Mark winced and pulled his face. That look was all too familiar. Just like when you accidentally drink a glass full of freshly squeezed limes into your mouth thinking that it was water. It was the same kind of squeezed look I saw on his face. It potentially turned even the most handsome princes into ogres and my boy was no exception. He was lifting his shirt in an upward motion and the next thing I knew, Prrrrr… I heard the sound of wind escaping from his bottom. “Oh no”, I thought, “I have missed it again”.
You see, it was time for me to teach my child one of life’s essential skills- potty training. Everyone thought I was giving him this lesson a bit late because he had just turned three. The mums I knew all talked about how their kids were successfully potty trained at 2 – 2.5 years. Every time the question was thrown my way, I not only said he wasn’t ready but I proudly announced that he was to remain in diapers until I felt he was ready. I was his mother after all. I certainly was not going to let anyone pressure me into potty training my son.
Most of the children described above were already talking and communicating properly but Mark was not. Personally, I feel this is one of the primary prerequisites for potty training. Some form of communication has to be established between you and your child. It doesn’t have to be verbal. It can be non-verbal. What matters is that you can give a simple instruction and your child can understand.
Do not fall into the textbook trap. At times the books suggest ages for potty training commencement. Remember that those ages are suggested based on averages across a wide range of children with different levels of ability. Every child is different. We just need to stay in control of that decision. In my personal experience, I find that answering these questions can be a good way to start.
(1) Does your child communicate with you? Do you think they understand it when you give them simple instructions?
(2) Does your child have a way of letting you know s/he is soiled? This may vary from child to child depending on their communication level. While one child may ask to be changed by speaking, a non-verbal child may take your hand before pulling you towards the changing area.

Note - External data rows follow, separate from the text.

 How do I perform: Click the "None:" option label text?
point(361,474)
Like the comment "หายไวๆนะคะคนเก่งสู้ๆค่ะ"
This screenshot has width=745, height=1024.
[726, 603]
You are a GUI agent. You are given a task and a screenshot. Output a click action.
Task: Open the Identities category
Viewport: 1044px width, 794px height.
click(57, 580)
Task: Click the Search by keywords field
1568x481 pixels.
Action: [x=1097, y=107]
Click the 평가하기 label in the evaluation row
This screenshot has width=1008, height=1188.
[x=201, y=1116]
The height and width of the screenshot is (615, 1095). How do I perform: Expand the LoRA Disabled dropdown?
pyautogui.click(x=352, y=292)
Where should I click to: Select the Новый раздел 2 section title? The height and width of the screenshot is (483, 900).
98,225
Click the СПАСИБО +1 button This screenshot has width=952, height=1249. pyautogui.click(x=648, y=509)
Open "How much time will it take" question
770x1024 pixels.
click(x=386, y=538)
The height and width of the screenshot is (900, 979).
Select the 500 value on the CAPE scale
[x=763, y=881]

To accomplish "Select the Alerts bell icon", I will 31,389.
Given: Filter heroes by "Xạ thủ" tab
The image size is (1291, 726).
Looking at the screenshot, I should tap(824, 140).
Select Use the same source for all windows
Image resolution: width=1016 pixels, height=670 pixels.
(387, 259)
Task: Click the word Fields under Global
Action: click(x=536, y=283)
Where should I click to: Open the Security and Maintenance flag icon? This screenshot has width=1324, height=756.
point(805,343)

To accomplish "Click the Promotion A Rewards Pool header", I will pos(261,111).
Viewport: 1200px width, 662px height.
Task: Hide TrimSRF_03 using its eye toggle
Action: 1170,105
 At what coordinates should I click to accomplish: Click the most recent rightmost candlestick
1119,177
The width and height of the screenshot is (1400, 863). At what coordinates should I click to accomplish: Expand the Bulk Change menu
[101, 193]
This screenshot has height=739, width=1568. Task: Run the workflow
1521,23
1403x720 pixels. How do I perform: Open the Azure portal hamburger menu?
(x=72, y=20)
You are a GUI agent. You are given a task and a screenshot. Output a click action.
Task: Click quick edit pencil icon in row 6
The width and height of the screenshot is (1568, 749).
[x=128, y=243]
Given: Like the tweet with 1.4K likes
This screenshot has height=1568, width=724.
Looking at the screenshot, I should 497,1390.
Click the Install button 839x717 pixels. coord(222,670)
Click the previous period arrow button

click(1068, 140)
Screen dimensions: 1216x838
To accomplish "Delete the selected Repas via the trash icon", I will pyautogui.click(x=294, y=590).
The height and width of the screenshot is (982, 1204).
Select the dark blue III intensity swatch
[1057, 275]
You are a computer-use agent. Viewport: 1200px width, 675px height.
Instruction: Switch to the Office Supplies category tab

(3) Do you think your child stays dry for up to 2 – 3 hours at a time? You can find this out by taking your child off diapers and leaving them in normal cloth knickers or trainer pants (depending on what you can afford). You can then time how long they stay dry for over a period of time. You can try this on different days to get a sense of how long.
(4) Does your child ask for a potty? If the child can already associate needing the toilet with the potty, then you have made progress. This is quite common with children who have older siblings to copy or where a potty exists already in the home.
(5) Is your child curious about underwear? Perhaps s/he associates diapers with babies (usually common with kids who have baby siblings). You can tap into this to start introducing the potty.
(6) Does your child have a pattern of toilet use? Some children poo after each meal, others at other times of the day, these children have a pattern. However, the last group of kids have no specific pattern. It will be helpful to find out what pattern if any your child has before you begin potty training.
To determine the pattern, it may be a good idea to :
- Keep a record each time you do a nappy change. You can write this down in a journal or paper consistently.
- You can record it over a period of time (say for a week or two).
- Be consistent with the record keeping and you will see if a pattern emerges. This will be a helpful guide during the potty training.
Make sure this record is kept when there is no upset to the child’s normal daily routine. Some children will not “go” if you are in a different environment e.g. on holiday, of visiting and staying over. You have to bear in mind that the places you take your child to may be familiar to you but anywhere away from home is not familiar to your little one.
If you have answered yes to most of the points raised above, you may be on your way to an exciting journey with your child. It may seem daunting especially when it is your first time but be reassured that it is not an impossible one. We all struggle, even experienced parents know that every child is unique and will attain this milestone in his/her own way. For every parent (experienced or not) the approach and disposition adopted towards this exercise makes all the difference.